Tuesday, March 6, 2007

instant messaging

Small point - but to a Pythagorean that can mean so much - anyway, I'm not sure it's always understood or noticed that Clinton's famous election rubric of "It's the economy, stupid" was not really at all about the economy but rather about sending the message that it was about the economy to fungible voters. I'm not sure many recognize this or stop to think about the significance of it - well, no doubt those studying the semiotics of social hierarchies etc etc understand and recognize - but your average grunt I'm not sure sees just how much message supersedes practice or content or depth in modern politics - realizes just how smoothly surface meaning has replaced, indeed seemingly obviated need for depth from both purveyor and consumer of these shared messages.

I'd have to remember at least some of the great reams of history I've read in order to know whether or not this is a keen observation - I'm guessing it isn't, if only for the reason that if it's even half as clever as it wants to be I should feel more surprise at having made it - nonetheless I do find it interesting. The smoothly part that is: as if we don't even question, hell, notice anymore the emptiness governing our socializations. [yeah, I'm sure things were so much better a few thousand years ago along the dusty banks of the Nile][now, c'mon, I've said before that the unresolved irony underlying democracy is the necessary belief or illusion that people actually deserve or are worthy of or well suited to the freedom given them - which is not to descry the freedom, which obviously has it's merits, but merely to question what its real value is].
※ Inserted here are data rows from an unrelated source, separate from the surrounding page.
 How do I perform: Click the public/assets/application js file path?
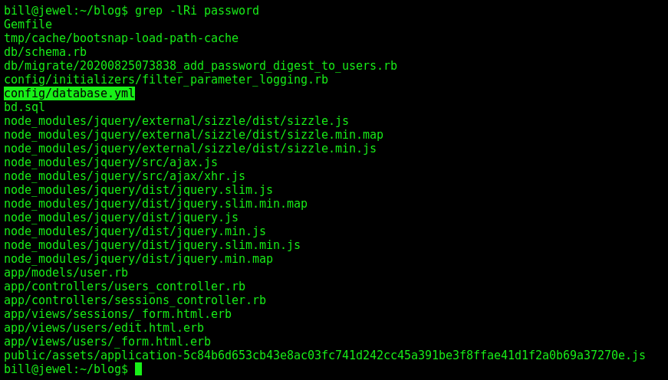pyautogui.click(x=324, y=355)
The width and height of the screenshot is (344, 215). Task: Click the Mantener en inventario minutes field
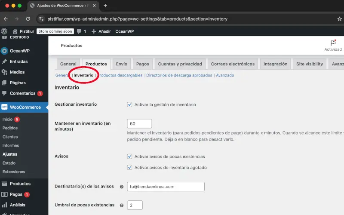tap(139, 123)
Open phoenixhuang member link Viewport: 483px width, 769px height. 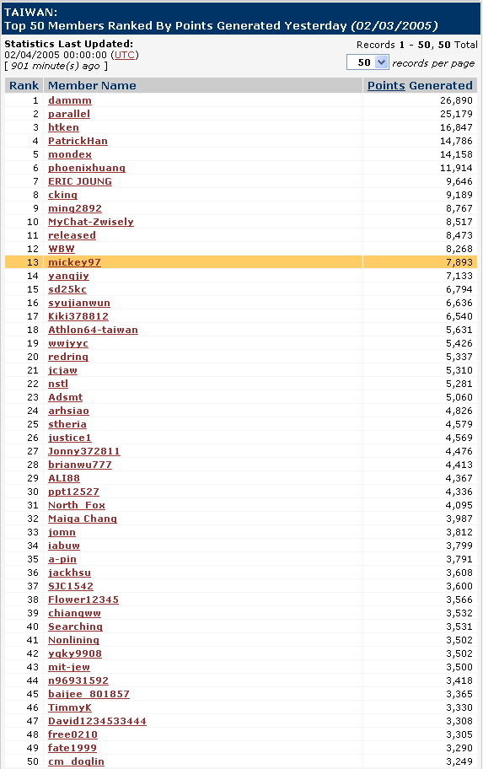(x=87, y=168)
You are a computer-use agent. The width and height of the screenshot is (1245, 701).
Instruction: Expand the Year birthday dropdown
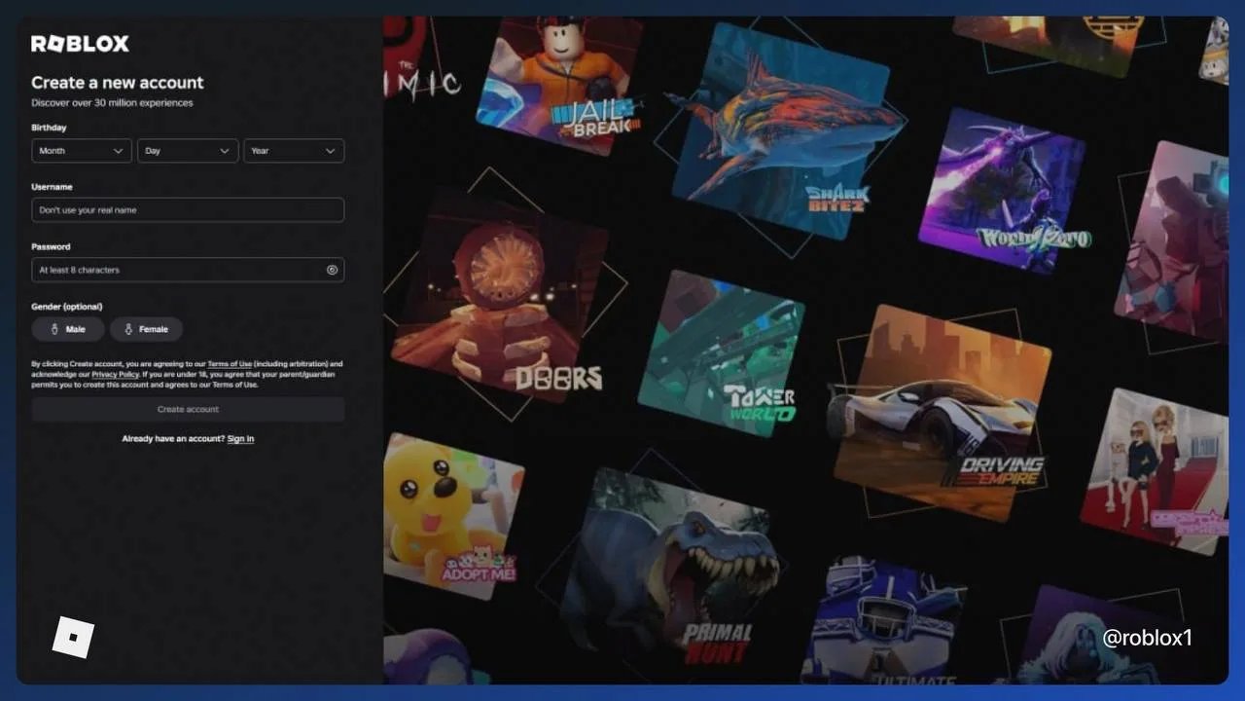click(x=294, y=151)
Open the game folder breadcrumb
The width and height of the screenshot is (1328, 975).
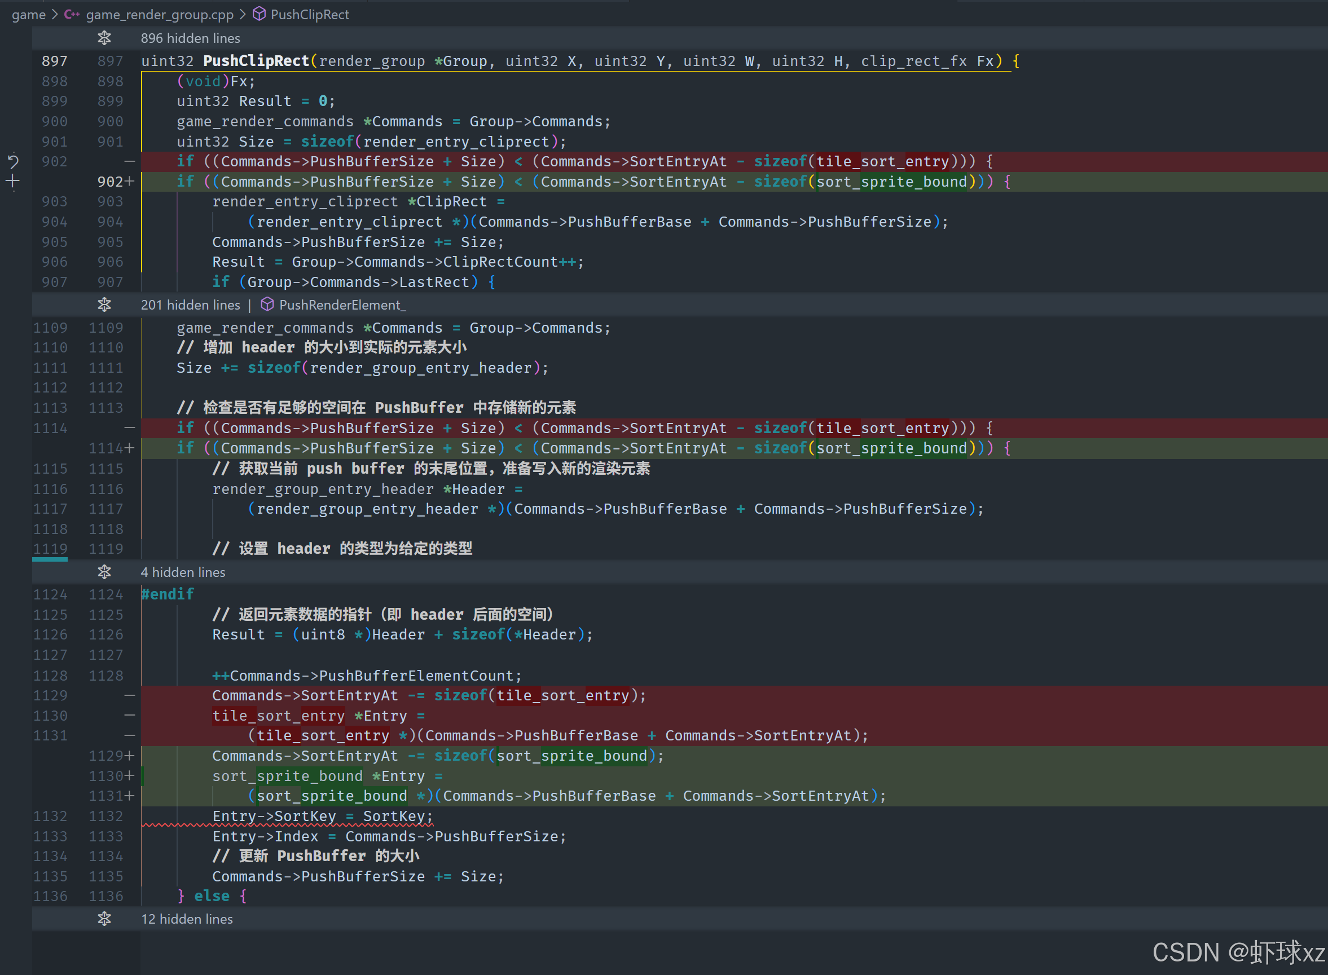tap(28, 14)
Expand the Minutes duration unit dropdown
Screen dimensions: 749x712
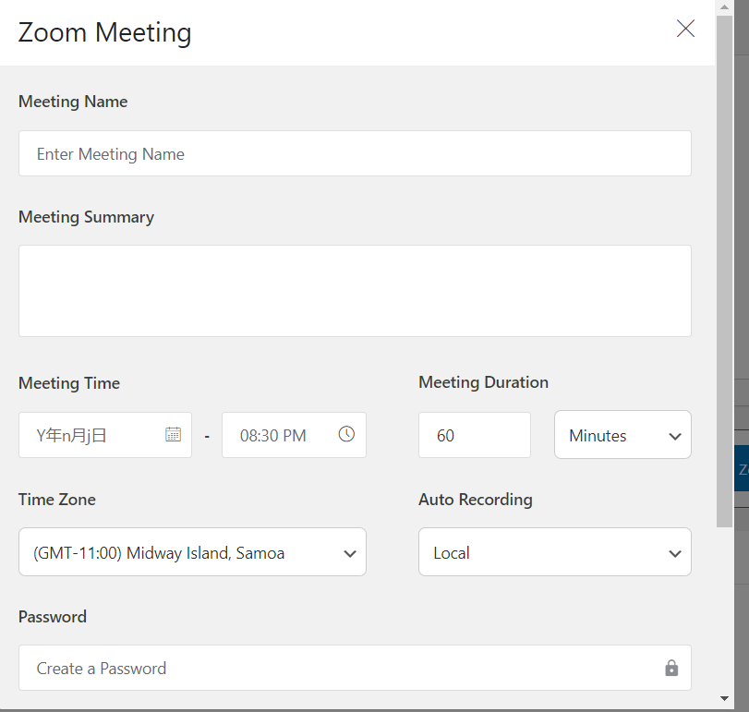tap(622, 435)
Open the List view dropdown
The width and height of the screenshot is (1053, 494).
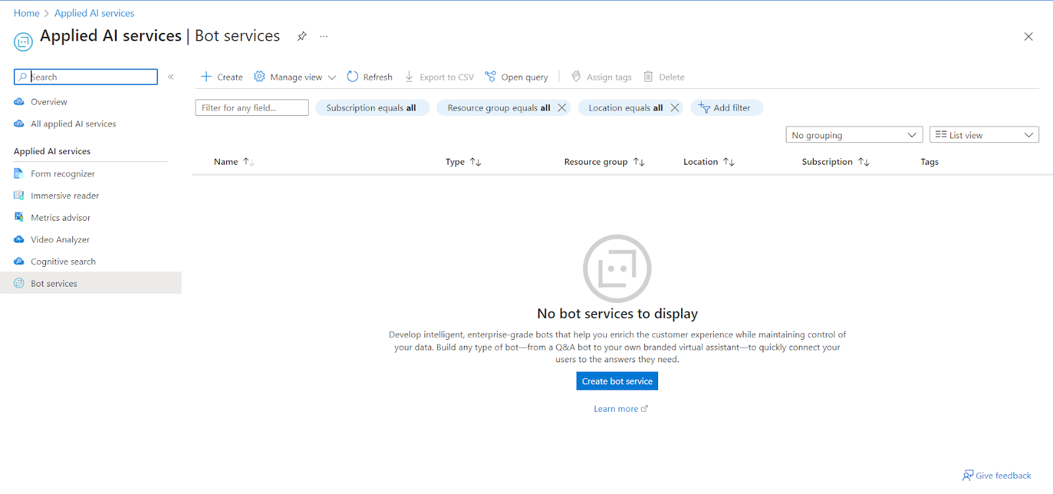(x=983, y=135)
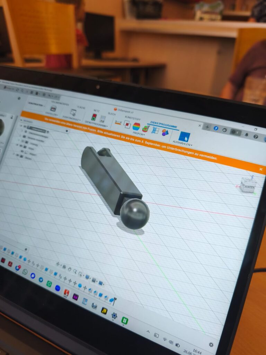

I only bring this up in reference to three things in the news. A poll showing that in America no matter how appealing a candidate may be if he's an atheist only 45% of the electorate would be willing to consider voting for him which means no matter how brilliant a person may be if he doesn't mouth some mindless faith in some obscure thing lurking above he has no chance of winning an election which means that for more than half the electorate voting is not about substance but rather about the intimation of it. Hillary Clinton, in reading a quotation of some hymn affected what she thought was an appropriate southern accent in reading it aloud during a speech. This is really superficial stuff - and yet still ill-advised because it makes her look and sound awkward in her public presentations which will hurt her in comparison to Obama's slick and stylish oratory, yet more evidence of surface rendering substance irrelevant in the argument for the public's presumed conscience. Finally, a liberal strategist in Ontario has suggested the federal liberals soft stand on crime is going to cost them in the election even while admitting that the supposed hard stand on crime espoused by the conservatives is really about which rhetoric on crime appeals most to the voter - ie it's not so much crime that worries people but rather the message sent in how officials talk about crime that matters. The full absurdity of this rhetoric is demonstrated by fact that the only place in Canada where crime is a serious issue is in Toronto, an extreme left wing city with a socialist as mayor - and yet it is conservatives that make tough talk on crime part of their platform. Obviously their appeal has nothing really to do with crime - it has to do with the message, the message is what's important to people.

I just don't see how the marriage of modern media and democracy can long survive. The divorce will be ugly - and I imagine China will be the cold blooded arbitrator divesting parties of their precious assets.